Comment by ronsor
1 month ago
To anyone who thinks about our current situation for than a few minutes, AI is
* Clearly useful to people who are already competent developers and security researchers
* Utterly useless to people who have no clue what they're doing
But the latter group's incompetency does not make AI useless in the same way that a fighter jet is not useless because a toddler cannot pilot it.
The metaphor is more apt if you change fighter jets to road vehicles, which are driven by most of the population and whose incompetent use of which can very much affect you.
Imagine what your doctors will be like two generations down the road.
This is currently true. There was a perfect approach of the other side of the coin with curl again a few weeks ago (https://daniel.haxx.se/blog/2025/07/14/death-by-a-thousand-s...)
> Clearly useful to people who are already competent developers
> Utterly useless to people who have no clue what they're doing
> the same way that a fighter jet is not useless
AI is currently like a bicycle, while we were all running hills before.
There's a skill barrier and getting less complicated each week.
The marketing goal is to say "Push the pedal and it goes!" like it was a car on a highway, but it is a bicycle, you have to keep pedaling.
The effect on the skilled-in-something-else folks is where this is making a difference.
If you were thinking of running, the goal was to strengthen your tendons to handle the pavement. And a 2hr marathon pace is almost impossible to do.
Like a bicycle makes a <2hr marathon distance "easy" for someone who does competitive rowing, while remaining impossible for those who have been training to do foot races forever.
Because the bicycle moves the problem from unsprung weights and energy recovery into a VO2 max problem, also into a novel aerodynamics problem.
And if you need to walk a rock garden, now you need to lug the bike too with you. It is not without its costs.
This AI thing is a bicycle for the mind, but a lot of people go only downhill and with no brakes.
True, AI moves the problem somewhere else. But I’m not sure the new problems are actually easier to solve in the long run.
I’m a reasonable developer with 30+ years of experience. Recently I worked on an API design project and had to generate a mock implementation based on a full openapi spec. Exactly what Copilot would be good at. No amount of prompting could make it generate a fully functional spring-boot project doing both the mock api and present the spec at a url at the same time. Yet it did a very neat job at just the mock for a simpler version of the same api a few weeks prior. Go figure.
Solid metaphor. No notes.
Though it might be bad news for the companies that got big by saying they'd be able to make infinite money selling fighter-jets to all the children of the world.
> “A good tool in the hands of a competent person is a powerful combination,” says Daniel Stenberg.
Daniel Stenberg has been vocal about AI generated patches in the past, and it's interesting to see him changing course here.

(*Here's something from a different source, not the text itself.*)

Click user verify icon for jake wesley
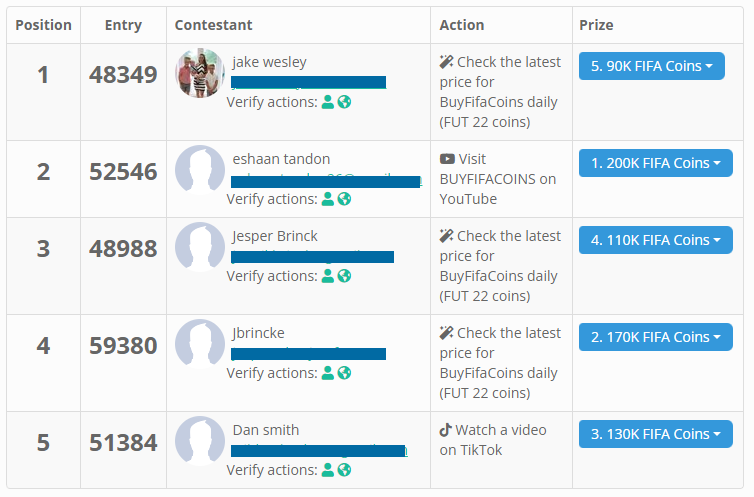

https://media.ccc.de/v/froscon2025-3407-ai_slop_attacks_on_t...
He's been against people submitting garbage they don't understand, not AI as a whole.
> * Utterly useless to people who have no clue what they're doing
I disagree.
I'm making a board game of 6 colors of hexes, and I wanted to be able to easily edit the board. The first time around, I used a screenshot of a bunch of hexagons and used paint to color them (tedious, ugly, not transparent, poor quality). This time, I asked ChatGPT to make an SVG of the board and then make a JS script so that clicking on a hex could cycle through the colors. Easier, way higher quality, adjustable size, clean, transparent.
It would've taken me hours to learn and set that up for myself, but ChatGPT did it in 10min with some back and forth. I've made one SVG in my life before this, and never written any DOM-based JS scripts.
Yes, it's a toy example, but you don't have to knwo what you're doing to get useful things from AI.
> but ChatGPT did it in 10min with some back and forth
You might be underestimating the expertise you applied in these 10 minutes. I know I often do.
> it's a toy example
This technology does exceptionally well on toy examples, I think because there are much fewer constraints on acceptable output than ‘real’ examples.
> you don't have to knwo what you're doing to get useful things from AI
You do need to know what is useful though, which can be a surprisingly high bar.
Yeah you clearly don't have "no clue" of what you're doing in this example though.
You're someone who knows the difference between a PNG and an SVG, knows enough Javascript to know that "DOM-based" JS is a thing, and has presumably previously worked in software/IT.
You're smart enough to know things, and you're also smart enough to know there's a lot that you don't know.
That's a far cry from the way a lot of laypeople, college kids, and fully nontechnical people try to use LLMs.
It seems to me then you then did not learn what you would otherwise have learned, and so did not improve receive the critical thinking and general halo of knowledge improvements which come with learning.
You sound at least somewhat experienced. You knew you wanted an SVG and that Javascript could be inserted into it. That's a pretty reasonable design starting point.
I agree AI is not "utterly useless", but its usefulness is extremely limited. If it writes all of the code for you, it tends to get into unmaintainable states very quickly, requiring manual review or guidance to overcome.